A citizens group calling for a 250-year-old floodgate on the Yoshino River in Tokushima Prefecture to be protected plans to visit a 2,200-year-old weir in China in early September to help with their preservation activities, group members said Saturday.

The group envisions a trip of about five days centering on a tour to the Dujiangyan Irrigation System on the Minjiang River in Sichuan Province, guided by a Sichuan University professor, they said. The system is on the World Heritage list of the U.N. Educational, Scientific and Cultural Organization.

Yoshinogawa Minna no Kai (The Yoshino River Association for All), a nonprofit organization recognized by the Tokushima Prefectural Government in May last year, will ask citizens and researchers to take part in the tour.

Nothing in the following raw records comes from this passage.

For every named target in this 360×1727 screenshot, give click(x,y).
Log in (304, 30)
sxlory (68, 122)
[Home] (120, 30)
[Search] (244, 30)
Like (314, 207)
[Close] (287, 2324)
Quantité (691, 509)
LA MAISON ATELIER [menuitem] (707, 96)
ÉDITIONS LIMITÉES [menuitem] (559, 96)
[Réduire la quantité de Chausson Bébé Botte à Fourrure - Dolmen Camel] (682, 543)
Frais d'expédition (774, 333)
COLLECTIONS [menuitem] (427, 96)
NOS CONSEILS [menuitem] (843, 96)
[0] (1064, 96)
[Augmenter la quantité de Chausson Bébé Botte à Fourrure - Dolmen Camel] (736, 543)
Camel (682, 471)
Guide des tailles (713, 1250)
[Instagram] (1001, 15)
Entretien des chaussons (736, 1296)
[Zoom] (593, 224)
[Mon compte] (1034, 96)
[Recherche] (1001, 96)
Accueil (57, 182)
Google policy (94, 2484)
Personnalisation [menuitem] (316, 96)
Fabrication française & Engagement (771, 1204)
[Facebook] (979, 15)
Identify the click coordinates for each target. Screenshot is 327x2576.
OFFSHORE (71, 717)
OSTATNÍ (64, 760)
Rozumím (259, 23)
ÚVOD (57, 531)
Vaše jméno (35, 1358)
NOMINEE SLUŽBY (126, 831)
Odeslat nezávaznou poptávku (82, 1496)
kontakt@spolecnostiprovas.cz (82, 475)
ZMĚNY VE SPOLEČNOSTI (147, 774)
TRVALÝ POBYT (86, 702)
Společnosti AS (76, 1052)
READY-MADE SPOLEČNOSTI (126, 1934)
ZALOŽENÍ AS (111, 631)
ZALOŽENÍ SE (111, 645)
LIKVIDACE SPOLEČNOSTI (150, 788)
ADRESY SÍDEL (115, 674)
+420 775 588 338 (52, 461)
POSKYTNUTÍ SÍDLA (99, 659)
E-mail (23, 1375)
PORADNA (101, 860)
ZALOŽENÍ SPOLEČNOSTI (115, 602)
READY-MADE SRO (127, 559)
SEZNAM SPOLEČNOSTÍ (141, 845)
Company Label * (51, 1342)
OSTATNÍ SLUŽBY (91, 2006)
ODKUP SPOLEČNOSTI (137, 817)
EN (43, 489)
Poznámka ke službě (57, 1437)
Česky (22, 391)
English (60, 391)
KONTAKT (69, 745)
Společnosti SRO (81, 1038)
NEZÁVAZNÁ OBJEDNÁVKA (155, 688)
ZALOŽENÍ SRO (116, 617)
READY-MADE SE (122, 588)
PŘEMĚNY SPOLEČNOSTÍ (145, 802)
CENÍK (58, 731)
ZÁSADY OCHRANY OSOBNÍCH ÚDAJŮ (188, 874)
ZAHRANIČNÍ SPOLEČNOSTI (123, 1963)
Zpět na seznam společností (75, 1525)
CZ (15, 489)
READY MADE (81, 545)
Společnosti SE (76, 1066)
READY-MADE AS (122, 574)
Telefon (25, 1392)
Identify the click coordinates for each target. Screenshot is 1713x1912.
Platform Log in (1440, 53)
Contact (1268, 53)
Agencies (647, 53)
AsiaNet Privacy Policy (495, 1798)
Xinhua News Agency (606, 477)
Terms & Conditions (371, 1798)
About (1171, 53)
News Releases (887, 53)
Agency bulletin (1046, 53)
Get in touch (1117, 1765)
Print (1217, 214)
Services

The project is designed to promote efforts to keep the conventional floodgate, called the No. 10 weir, in place for a further 1,000 years and follow the lead of the Dujiangyan system, which still irrigates fields and controls flooding, the members said.

The group comprises citizens opposed to a government plan to build a new weir on the river and advocates preserving the conventional rock weir, saying constructing a new floodgate would harm the environment.

In 1998, a Construction Ministry panel recommended replacing the weir, located 14 km from the mouth of the river, with a modern, sluice-door floodgate 1.2 km downstream.

But the central government dropped the 100 billion yen project after about 90 percent of Tokushima city residents who voted in a city referendum cast ballots against the project in January 2000.